La Calle se llama Sefarad, España
en Hebreo, creo, pero anteriormente se llamaba Calle de los plateros. Había
platerías, se hacían damasquinados y cuchillos, de oro y de plata, perfectos,
geométricamente perfectos. Tres o cuatro platerías en la calle y dos conventos.
El convento de las Teresianas de la Santa Espina. Y el Convento de los Padres
Crapulenses. Los edificios eran altos, grandes, inmensos, majestuosos, con
enormes patios y jardines interiores, fuentes, y huertas. A los maitines la
calle sonaba a gregoriano, como si sirenas cantasen en el fondo del mar. Y las
campanas llamaban a la oración, como extraños pájaros azules en el alba. Fueron
demolidos. Los Conventos son ahora un edificio de apartamentos, pero las
platerías permanecen en su lugar, han cambiado los titulares de los negocios,
la familia Heredia es ahora Hermanos Facundo y los Relojeros Saborites es ahora
Joyería La Guirnalda. Sé que esta historia me traerá problemas, durante un
tiempo los edificios conventuales fueron ruinas deshabitadas, los borrachos
hacían hogueras en sus patios interiores y los yonkis disfrutaban en una
intimidad propicia a su adicción. Los niños se aventuraban a pasear por la
Iglesia demolida, jugando a los piratas o robando limones. Apestaba a mierda
humana, botellón de cerveza, humedad deliciosa y azahar en ciernes. Aquí me
contó la historia un familiar. En las ruinas se encontraron esqueletos de niños
recién nacidos muertos al nacer por sus propias madres, las monjas en pecado. Y
un pasadizo bajo la calle unía los dos conventos, se organizaban orgías de
frailes y de monjas, orgías que duraban días y días, en la más absoluta
depravación y en el más absoluto de los secretos. Cuando la monja quedaba
preñada, abortaba, y tiraba los restos a un pozo. Si seguía con el embarazo
cometía, al final, infanticidio. El obispo no sabía nada, Sor Teresa era una
autentica hetaira, el Padre Prior Jerónimo, un burro de falo gigantesco. Los
frailes estaban posesos de priapismo, las monjas, enfermas de ninfomanía.
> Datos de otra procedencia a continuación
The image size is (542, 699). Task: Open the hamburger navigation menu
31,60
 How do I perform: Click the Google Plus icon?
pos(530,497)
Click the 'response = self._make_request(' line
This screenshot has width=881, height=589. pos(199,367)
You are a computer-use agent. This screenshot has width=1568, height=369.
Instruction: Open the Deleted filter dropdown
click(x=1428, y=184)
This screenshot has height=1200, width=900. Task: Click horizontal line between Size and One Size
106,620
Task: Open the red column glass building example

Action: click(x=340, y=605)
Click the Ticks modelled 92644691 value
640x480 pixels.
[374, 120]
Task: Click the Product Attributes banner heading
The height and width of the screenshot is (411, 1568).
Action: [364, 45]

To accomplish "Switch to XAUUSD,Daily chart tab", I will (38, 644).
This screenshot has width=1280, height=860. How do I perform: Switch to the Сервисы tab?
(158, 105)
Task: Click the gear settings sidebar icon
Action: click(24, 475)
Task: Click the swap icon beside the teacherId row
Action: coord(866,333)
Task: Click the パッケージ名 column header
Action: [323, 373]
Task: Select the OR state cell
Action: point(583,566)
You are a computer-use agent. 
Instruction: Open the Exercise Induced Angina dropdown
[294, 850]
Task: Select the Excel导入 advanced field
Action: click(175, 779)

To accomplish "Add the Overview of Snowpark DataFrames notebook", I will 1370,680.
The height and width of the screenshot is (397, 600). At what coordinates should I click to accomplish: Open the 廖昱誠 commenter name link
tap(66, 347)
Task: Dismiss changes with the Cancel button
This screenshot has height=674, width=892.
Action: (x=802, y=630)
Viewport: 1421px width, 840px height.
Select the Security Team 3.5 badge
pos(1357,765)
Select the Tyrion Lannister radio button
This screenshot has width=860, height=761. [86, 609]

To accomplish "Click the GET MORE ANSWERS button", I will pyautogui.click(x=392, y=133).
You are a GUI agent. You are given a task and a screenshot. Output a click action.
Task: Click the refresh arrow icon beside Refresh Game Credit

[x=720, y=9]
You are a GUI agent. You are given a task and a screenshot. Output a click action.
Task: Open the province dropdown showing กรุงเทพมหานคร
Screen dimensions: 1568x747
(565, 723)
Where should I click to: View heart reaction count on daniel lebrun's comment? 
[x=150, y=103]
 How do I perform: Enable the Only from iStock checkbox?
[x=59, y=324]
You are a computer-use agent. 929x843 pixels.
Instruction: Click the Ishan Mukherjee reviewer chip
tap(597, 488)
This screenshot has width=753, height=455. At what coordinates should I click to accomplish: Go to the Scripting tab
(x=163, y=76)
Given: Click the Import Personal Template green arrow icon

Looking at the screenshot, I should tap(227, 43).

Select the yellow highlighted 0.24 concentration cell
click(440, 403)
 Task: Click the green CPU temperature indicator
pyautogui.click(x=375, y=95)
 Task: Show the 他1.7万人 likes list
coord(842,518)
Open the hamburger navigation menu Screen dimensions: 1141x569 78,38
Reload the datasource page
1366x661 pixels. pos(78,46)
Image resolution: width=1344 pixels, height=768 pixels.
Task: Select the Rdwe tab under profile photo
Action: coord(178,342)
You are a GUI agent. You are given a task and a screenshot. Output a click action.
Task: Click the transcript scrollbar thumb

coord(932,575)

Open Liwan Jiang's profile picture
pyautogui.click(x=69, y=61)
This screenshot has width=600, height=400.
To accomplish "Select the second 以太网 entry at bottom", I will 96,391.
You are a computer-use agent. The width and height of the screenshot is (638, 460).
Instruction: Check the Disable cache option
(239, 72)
Hacían escarnio de la Ostia consagrada y al inmenso Jesús crucificado que había
en la Iglesia de los frailes le ponían una caperucha roja sobre la cabeza para
que no presenciara el acto sexual, múltiple y blasfemo que sobre los bancos del
sagrario se realizaba. Hay que decirlo, copulaban antes y después de comulgar,
y se embriagaban con el vino ya consagrado para la Santa Misa, hacían mofa del
Misterio de la Encarnación. No era el convento de Jesús y de María, sino el de
San Satanás rabicundo. Sobre los dos
edificios cayó el terremoto de 1925. El Obispo los cerró, quizás sospechase algo,
nunca lo sabremos. Las platerías, sin embargo, soportaron el embate de la
tierra intactas, como monolitos de pureza frente al escarnio. Por esas dos
ruinas paseé cuando niño, me gustaba ver las libélulas que había en un
estanque. Sospecho que el alma de los niños asesinados se pasea por este lugar
llorando eternamente, y que se refleja en los brillos de la platería de las
tiendas. También un yonqui murió de sobredosis en lo que antes era un patio y
ahora es una tienda de licores. Y del viejo árbol al que me subía sólo queda un
letrero que dice: Opticas Racem. En fin, historias de conventos. Ah, me acuerdo
ahora mismo que un día presencié la pelea de dos yonquis, por Dios qué de
recuerdos, pero no se mataron, terminaron amigos mientras yo cogía limones para
mi madre subido al árbol igual que un mono, qué de recuerdos. En fín, por
favor, ¿puede indicarme el precio de ese reloj de oro?.